(Saved entries)
-- Opening Marker --

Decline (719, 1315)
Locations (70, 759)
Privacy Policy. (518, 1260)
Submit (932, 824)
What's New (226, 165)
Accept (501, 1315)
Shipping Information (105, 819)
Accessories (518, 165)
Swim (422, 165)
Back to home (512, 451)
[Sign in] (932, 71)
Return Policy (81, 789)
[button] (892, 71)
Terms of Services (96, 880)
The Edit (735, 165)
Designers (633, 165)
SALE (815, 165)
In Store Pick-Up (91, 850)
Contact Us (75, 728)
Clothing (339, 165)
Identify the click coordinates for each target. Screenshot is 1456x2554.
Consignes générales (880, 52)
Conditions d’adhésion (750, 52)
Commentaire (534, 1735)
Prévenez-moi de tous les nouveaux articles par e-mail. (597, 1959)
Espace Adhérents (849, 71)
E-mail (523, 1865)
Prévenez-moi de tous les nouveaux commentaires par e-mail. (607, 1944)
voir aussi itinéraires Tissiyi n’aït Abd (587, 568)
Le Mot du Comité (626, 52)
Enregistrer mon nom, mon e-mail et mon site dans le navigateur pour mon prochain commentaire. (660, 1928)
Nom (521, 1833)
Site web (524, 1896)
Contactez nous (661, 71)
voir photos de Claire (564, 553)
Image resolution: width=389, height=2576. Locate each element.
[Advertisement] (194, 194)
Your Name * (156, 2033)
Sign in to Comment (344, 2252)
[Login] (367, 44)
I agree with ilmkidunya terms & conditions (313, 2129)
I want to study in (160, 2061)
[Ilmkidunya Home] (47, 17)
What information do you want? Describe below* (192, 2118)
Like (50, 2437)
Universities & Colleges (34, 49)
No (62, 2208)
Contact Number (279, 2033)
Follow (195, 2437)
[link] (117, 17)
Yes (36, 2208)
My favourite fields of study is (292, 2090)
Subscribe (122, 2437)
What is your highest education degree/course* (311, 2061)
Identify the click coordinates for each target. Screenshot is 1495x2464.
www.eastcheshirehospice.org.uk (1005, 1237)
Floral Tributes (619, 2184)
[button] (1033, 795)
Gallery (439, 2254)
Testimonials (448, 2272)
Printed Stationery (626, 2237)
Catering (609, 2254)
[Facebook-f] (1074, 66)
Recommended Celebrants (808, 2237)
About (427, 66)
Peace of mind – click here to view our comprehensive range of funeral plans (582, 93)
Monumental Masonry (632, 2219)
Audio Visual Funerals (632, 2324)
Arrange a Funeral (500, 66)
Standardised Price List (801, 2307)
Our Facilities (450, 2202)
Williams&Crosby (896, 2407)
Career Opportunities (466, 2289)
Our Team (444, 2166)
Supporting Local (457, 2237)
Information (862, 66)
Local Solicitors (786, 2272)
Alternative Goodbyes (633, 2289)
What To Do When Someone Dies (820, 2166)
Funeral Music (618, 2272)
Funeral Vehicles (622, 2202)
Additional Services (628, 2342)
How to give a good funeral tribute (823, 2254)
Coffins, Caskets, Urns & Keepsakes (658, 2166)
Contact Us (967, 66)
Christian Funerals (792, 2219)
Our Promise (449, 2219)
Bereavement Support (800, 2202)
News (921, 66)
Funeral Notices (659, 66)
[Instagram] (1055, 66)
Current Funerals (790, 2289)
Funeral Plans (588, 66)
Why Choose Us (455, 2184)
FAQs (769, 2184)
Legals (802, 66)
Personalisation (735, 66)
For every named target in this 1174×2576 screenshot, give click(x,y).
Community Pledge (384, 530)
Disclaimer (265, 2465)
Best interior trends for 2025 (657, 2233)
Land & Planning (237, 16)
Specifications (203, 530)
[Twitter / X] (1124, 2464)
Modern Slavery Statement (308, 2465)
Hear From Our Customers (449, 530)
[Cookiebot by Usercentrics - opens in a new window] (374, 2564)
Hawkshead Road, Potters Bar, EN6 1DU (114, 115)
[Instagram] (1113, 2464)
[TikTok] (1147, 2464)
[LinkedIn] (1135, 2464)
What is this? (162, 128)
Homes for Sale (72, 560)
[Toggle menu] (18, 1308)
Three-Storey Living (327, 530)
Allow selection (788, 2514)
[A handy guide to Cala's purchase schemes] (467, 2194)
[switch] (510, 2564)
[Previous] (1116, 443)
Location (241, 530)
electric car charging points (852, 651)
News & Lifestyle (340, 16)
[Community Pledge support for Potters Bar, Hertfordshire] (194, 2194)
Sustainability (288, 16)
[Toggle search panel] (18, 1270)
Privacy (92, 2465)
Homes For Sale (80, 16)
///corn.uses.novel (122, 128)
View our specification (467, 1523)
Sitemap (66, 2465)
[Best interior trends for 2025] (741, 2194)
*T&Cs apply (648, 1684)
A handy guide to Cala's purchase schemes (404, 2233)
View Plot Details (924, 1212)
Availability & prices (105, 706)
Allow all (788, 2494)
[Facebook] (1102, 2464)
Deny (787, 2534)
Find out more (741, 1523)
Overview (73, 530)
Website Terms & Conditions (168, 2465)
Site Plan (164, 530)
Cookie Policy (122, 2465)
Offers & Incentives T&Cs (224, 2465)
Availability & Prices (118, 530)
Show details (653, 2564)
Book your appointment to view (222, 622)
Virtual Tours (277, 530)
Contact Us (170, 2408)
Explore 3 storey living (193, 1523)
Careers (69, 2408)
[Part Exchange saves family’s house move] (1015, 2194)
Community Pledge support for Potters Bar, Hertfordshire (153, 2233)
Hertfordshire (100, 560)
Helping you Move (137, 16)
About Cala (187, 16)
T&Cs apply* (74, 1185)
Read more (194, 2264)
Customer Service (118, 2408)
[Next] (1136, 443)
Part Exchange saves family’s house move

-- Closing Marker --

EXERCISE INSTRUCTIONS -> Out of the entries above, write out only the lines between the line holding "[TikTok] (1147, 2464)" and the line holding "Offers & Incentives T&Cs (224, 2465)", inclusive, each exactly as given.

TASK ANSWER ->
[TikTok] (1147, 2464)
[LinkedIn] (1135, 2464)
What is this? (162, 128)
Homes for Sale (72, 560)
[Toggle menu] (18, 1308)
Three-Storey Living (327, 530)
Allow selection (788, 2514)
[A handy guide to Cala's purchase schemes] (467, 2194)
[switch] (510, 2564)
[Previous] (1116, 443)
Location (241, 530)
electric car charging points (852, 651)
News & Lifestyle (340, 16)
[Community Pledge support for Potters Bar, Hertfordshire] (194, 2194)
Sustainability (288, 16)
[Toggle search panel] (18, 1270)
Privacy (92, 2465)
Homes For Sale (80, 16)
///corn.uses.novel (122, 128)
View our specification (467, 1523)
Sitemap (66, 2465)
[Best interior trends for 2025] (741, 2194)
*T&Cs apply (648, 1684)
A handy guide to Cala's purchase schemes (404, 2233)
View Plot Details (924, 1212)
Availability & prices (105, 706)
Allow all (788, 2494)
[Facebook] (1102, 2464)
Deny (787, 2534)
Find out more (741, 1523)
Overview (73, 530)
Website Terms & Conditions (168, 2465)
Site Plan (164, 530)
Cookie Policy (122, 2465)
Offers & Incentives T&Cs (224, 2465)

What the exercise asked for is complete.